Le professeur Ba estime «qu’il faut réguler, faire face aux différents risques qui menacent les usagers, mais aussi la santé de la population». Dans cette perspective, Idrissa Ba a fait savoir qu’il y a «des propositions sur la table du gouvernement depuis 2017» qui ne demandent qu’à passer à l’Assemblée nationale.
Il a rappelé qu’avant la création du Cepiad, les drogues présentes étaient l’héroïne ou la cocaïne. «Mais vous avez vu qu’il y a d’anciennes drogues, comme le cannabis qui nous est tombé dessus, l’alcool, et maintenant il y a de nouvelles substances qui apparaissent comme le «volet». Donc, il nous faut nous adapter sans cesse», a indiqué le coordonnateur du Centre de prise en charge des addictions de Dakar.
Il précise en outre que le travail sur la réduction des risques liés aux usages de drogues a débuté depuis 2 ans. «Et pour la première fois, une quarantaine de personnes se sont réunies pour échanger sur leurs expériences au Sénégal», a-t-il salué.
Dakar, une zone de consommation et de production de certaines drogues
Le professeur Idrissa Ba, coordonnateur du Centre de prise en charge intégrée des addictions de Dakar (Cepiad), a soutenu que Dakar est devenue une zone de consommation et de production de certaines drogues.
«Je ne sais pas si Dakar est une plaque tournante.

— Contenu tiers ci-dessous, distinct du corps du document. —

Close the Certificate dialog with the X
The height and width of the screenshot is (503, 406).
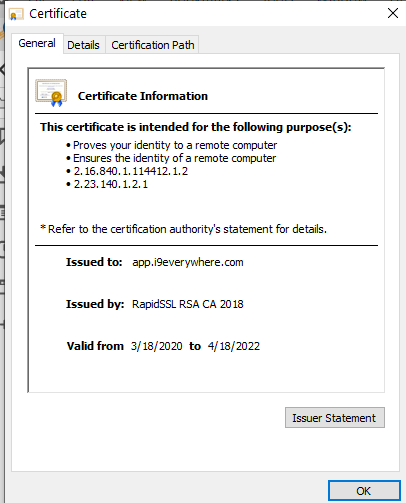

Je ne le dirais pas, parce que je ne suis pas dans cette politique de répression. Ce que je sais, c’est que Dakar est devenue une zone de consommation, cela c’est sûr, une zone de vie, une zone même de production de certaines drogues», a révélé M. Ba, médecin spécialiste des addictions physiologiques et psychologiques.
«Le cannabis, on sait que c’est cultivé ici, etc. Certains médicaments de la rue, de plus en plus, et le Tramadol, vont surprendre les gens, parce que c’est consommé. En plus de nouvelles drogues qui émergent comme le «volet» qui est de l’ecstasy», a-t-il relevé.
Il y a aussi «des amphétamines qui surprennent de plus en plus. Et des cocktails de drogues qu’on appelle «couches» et dont on ne connaît pas l’intérêt», a-t-il signalé, appelant à mettre en avant l’approche de la réduction des risques liés aux usages de drogues.
Il s’agit d’une première étape, et d’autres vont suivre pour nous permettre d’implanter ces stratégies de réduction des risques, a-t-il fait valoir, suggérant d’analyser «ces produits qui circulent pour donner les bonnes informations dont nous ne disposons pas actuellement».
«Pour faire l’analyse de ces produits, il faut que la loi nous le permette. En tant que médecin, si on me trouve dans la rue avec du cannabis que je dois amener pour l’analyser, je vais être accusé de détention de drogue, etc. Donc, forcément, la loi doit évoluer», a soutenu le médecin psychiatre.
Le réseau Addiction et réduction des risques dus aux drogues (Addiris) regroupe 6 pays francophones : Burkina Faso, Côte d’Ivoire, France, Canada, Sénégal et Suisse.